Well, then, how about using a shop vacuum or an air compressor? Same answer. There will still be particulates that will adhere to the wood after vacuuming, and blowing them off with an air compressor is only a little bit better than blowing the dust off yourself. There will be dust in the air that will invariably land on your project piece.
If you still insist on using your shop vacuum, be sure to attach a bristle brush to it. Just be careful not to mar the wood surface, or you’ll end up sanding again. Still, you won’t catch everything, and if you are a purist, there are better ways.
So, what’s a better process, you ask?
Options For Removing Dust From Wood After Sanding
There are several better ways to remove dust before you apply your chosen finish. They’ll prepare your piece for a smooth and clean finish without bumps or the need to sand again. Let’s review a few.
Can You Use Mineral Spirits To Clean Sanded Wood?
Yes, and it’s an excellent option. It will clean the wood surface, and it will also promote the easy absorption of your stain by the wood, providing a rich and handsome finish.
Pour a little bit of mineral spirits on a clean shop rag or microfiber cloth and gently wipe the wood slowly with the grain.
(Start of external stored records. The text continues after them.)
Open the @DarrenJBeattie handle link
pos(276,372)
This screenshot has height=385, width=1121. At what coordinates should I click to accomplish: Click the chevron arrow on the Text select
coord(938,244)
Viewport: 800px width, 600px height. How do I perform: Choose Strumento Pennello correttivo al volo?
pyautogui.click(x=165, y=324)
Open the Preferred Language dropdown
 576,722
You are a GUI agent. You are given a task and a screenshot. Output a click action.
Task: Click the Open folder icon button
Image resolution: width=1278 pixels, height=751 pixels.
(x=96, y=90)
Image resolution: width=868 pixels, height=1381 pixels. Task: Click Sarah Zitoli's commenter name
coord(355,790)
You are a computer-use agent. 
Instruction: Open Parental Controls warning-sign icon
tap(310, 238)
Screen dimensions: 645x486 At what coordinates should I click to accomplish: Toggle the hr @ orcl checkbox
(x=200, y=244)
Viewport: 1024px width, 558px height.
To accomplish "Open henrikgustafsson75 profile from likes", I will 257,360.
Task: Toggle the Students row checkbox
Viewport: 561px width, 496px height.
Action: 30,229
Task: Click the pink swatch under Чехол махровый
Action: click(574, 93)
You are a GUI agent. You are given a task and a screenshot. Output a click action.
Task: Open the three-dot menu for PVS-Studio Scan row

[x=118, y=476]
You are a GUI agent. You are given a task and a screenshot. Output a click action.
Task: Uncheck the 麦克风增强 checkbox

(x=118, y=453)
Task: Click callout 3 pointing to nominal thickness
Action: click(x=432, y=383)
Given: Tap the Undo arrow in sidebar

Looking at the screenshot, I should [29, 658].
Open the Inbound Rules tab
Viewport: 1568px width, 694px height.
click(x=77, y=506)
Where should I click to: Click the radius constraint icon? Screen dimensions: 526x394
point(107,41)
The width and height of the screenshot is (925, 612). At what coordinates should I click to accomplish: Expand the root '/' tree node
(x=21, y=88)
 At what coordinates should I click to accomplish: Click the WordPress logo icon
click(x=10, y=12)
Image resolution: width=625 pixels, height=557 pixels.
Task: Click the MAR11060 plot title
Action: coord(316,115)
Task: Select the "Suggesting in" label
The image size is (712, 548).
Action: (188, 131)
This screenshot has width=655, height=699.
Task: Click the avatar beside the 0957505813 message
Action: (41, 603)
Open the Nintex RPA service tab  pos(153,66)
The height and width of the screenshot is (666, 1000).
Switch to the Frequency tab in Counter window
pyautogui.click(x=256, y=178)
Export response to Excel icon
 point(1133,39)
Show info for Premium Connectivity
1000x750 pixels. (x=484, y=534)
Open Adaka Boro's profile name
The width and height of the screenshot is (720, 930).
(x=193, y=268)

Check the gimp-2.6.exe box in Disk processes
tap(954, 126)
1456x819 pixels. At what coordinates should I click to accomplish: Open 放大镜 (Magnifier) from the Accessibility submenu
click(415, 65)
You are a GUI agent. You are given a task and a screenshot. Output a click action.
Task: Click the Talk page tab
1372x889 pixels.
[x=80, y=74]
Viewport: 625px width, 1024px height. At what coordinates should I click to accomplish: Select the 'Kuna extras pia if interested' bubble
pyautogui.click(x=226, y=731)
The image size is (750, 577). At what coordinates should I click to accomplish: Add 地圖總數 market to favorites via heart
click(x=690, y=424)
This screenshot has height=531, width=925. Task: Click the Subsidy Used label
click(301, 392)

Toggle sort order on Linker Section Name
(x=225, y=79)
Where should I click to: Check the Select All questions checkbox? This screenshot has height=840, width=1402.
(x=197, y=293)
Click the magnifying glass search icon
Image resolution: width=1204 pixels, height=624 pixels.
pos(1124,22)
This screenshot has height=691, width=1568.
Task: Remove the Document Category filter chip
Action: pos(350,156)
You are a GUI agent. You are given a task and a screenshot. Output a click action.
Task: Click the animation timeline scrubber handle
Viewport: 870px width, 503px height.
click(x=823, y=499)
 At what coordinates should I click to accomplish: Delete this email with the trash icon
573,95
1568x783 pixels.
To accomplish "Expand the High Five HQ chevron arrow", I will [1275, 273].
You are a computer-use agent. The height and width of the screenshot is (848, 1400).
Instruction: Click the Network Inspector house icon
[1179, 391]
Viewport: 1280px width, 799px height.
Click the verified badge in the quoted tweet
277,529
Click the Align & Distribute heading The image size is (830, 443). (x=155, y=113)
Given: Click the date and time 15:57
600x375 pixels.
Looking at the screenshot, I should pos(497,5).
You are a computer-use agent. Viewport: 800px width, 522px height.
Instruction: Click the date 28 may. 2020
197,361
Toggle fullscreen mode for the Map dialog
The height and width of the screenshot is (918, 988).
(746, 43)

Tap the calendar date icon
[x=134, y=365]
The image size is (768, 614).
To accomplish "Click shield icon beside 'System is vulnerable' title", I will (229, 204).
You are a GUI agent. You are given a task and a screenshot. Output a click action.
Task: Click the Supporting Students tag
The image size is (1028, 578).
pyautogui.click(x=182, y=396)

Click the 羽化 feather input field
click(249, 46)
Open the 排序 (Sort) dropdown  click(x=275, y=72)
Avoid circular or scrubbing motions, and switch to a clean part of the rag with each swipe to not simply spread the dust from one place to another. If your rag or cloth gets dirty as more dust is gathered, replace it with a clean one and continue until the cleaning is complete.
Be sure to allow the mineral spirits to dry completely before moving on to the next stage of finishing your project with stain or paint.
Microfiber Cloth. Speaking of microfiber, it is also a good choice.
If you don’t have mineral spirits, dampen the cloth slightly with water, and wipe the wood surface well with the grain.
Do not let water sit on the wood, though. A lightly damp microfiber cloth, not a soaked one, is the rule. As with mineral spirits, allow the wood to dry completely before applying paint or stain.
Microfiber is rather clingy, as those of you who’ve tried microfiber sheets on your bed have learned. Dust will adhere well to the cloth, and the light dampening improves good adherence.
Can You Use Denatured Alcohol to Clean Sanded Wood?
Sure, and it’s another good choice.
Denatured alcohol is ethanol or grain alcohol to which has been added chemicals such as methanol. These chemicals make it unfit for drinking (either bad taste or actually toxic) but well suited for, among other things, cleaning wood surfaces after sanding.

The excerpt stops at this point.